You're the second one who suggested not making 'pbs_release_nodes -j ' a required option, rather if it's not given, it's likely called inside a job where pbs_release_nodes can just get the jobid from $PBS_JOBID environment variable. Initially, I didn't want to do this because pbs_release_nodes may not just be applying to running jobs but also with reservations via a new option later, say -r. But I'm getting convinced that we should allow what you suggested. Unless someone objects, I'll go ahead and make the EDD change.
As mom holds onto the data for the job, it will also be saved on disk in the internal job files. So if MOM is restarted, it will just recover the data form the job file.
Yes, the trouble is in releasing individual vnodes managed by a cpuset mom. We can enhance pbs_release_nodes to work with cpuset-ed moms on the next release. It's not targeted for this initial version.
Yes, I think the clause "until the entire cgroup is released for the job" should be added.
The information can be obtained from the server_logs much like how it works with other other PBS commands like qrun executed by non-root. This reminds me, I need to put in the EDD that if pbs_release_nodes fails with "Unauthorized User", then server_logs would show the message like:
6/27/2017 15:13:45;0020;Server@corretja;Job;15.corretja;Unauthorized Request, request type: 90, Object: Job, Name: 15.corretja, request from: email@example.com
Good point. I'll replace "these nodes" with "node(s)" so it can be applied to both single nodes or multiple nodes lin the list on the error message.
As with the other cases, all vnodes specified in pbs_release_nodes must be releasable, but if one fails, like a Cray check, then none gets released.
Yes, that would be a nice option. We can add this enhancement on the next release of node ramp down feature.

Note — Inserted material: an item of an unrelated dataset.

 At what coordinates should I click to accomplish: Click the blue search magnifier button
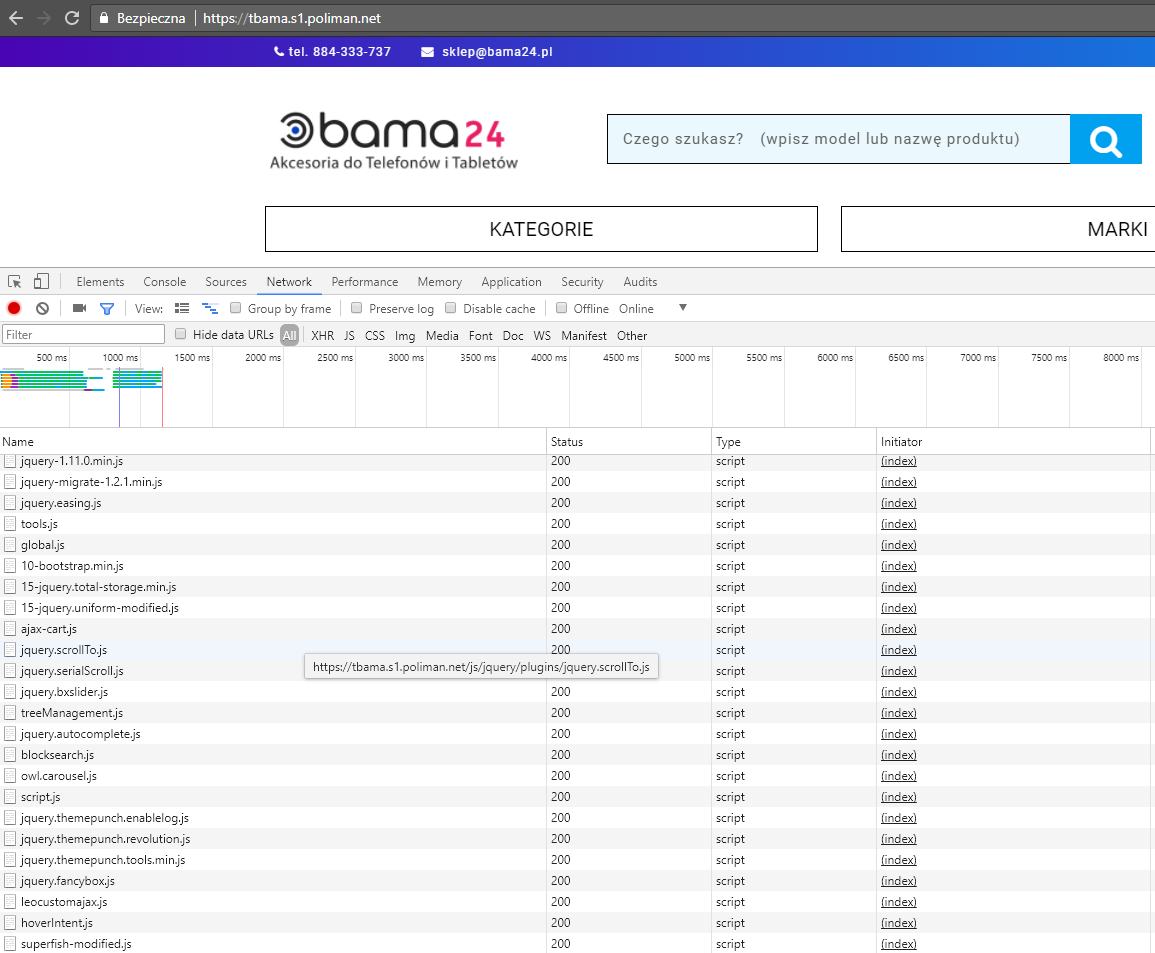pos(1105,139)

Of course qstat will not be called automatically by pbs_release_nodes! It's not meant to be implied that way.
The release vnode early request from pbs_release_nodes (i.e. IM_DELETE_JOB2) is different from a normal delete job request (i.e.qdel/IM_DELETE_JOB) as the former happens and the entire job has not ended yet, whereas the latter, the job is at the end. So the former, execjob_epilogue executes while the latter the execjob_end hook. So yes, sites will be made aware of this via our documentation.

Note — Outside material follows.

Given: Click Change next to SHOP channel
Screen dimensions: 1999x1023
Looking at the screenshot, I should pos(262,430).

I'm just being consistent with the other PBS api functions. All the 'extend' parameters are of "char *" type. Perhaps it will be an infrastructure project in PBS later to convert all the types to "void *".
Ok, will fix this.
I've actually highlighted them in different colors blue, green, red...

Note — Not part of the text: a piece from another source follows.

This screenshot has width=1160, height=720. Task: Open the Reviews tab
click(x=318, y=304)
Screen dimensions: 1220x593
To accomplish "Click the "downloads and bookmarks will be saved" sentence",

No, it's only when there's a release nodes action. I'll need to clarify that the new accounting records appear as a result of release node action.
Yes, this needs to be defined exactly in the EDD.
Refers to a PBS facility.
It supposed to be a period (.). I'll fix.
I'll change it to "cpu(s)" so it can be applied to both cases.
It's a private, experimental interface, showing some internal attributes that may be added to later. I've actually listed what's there so far, but it could get added to later.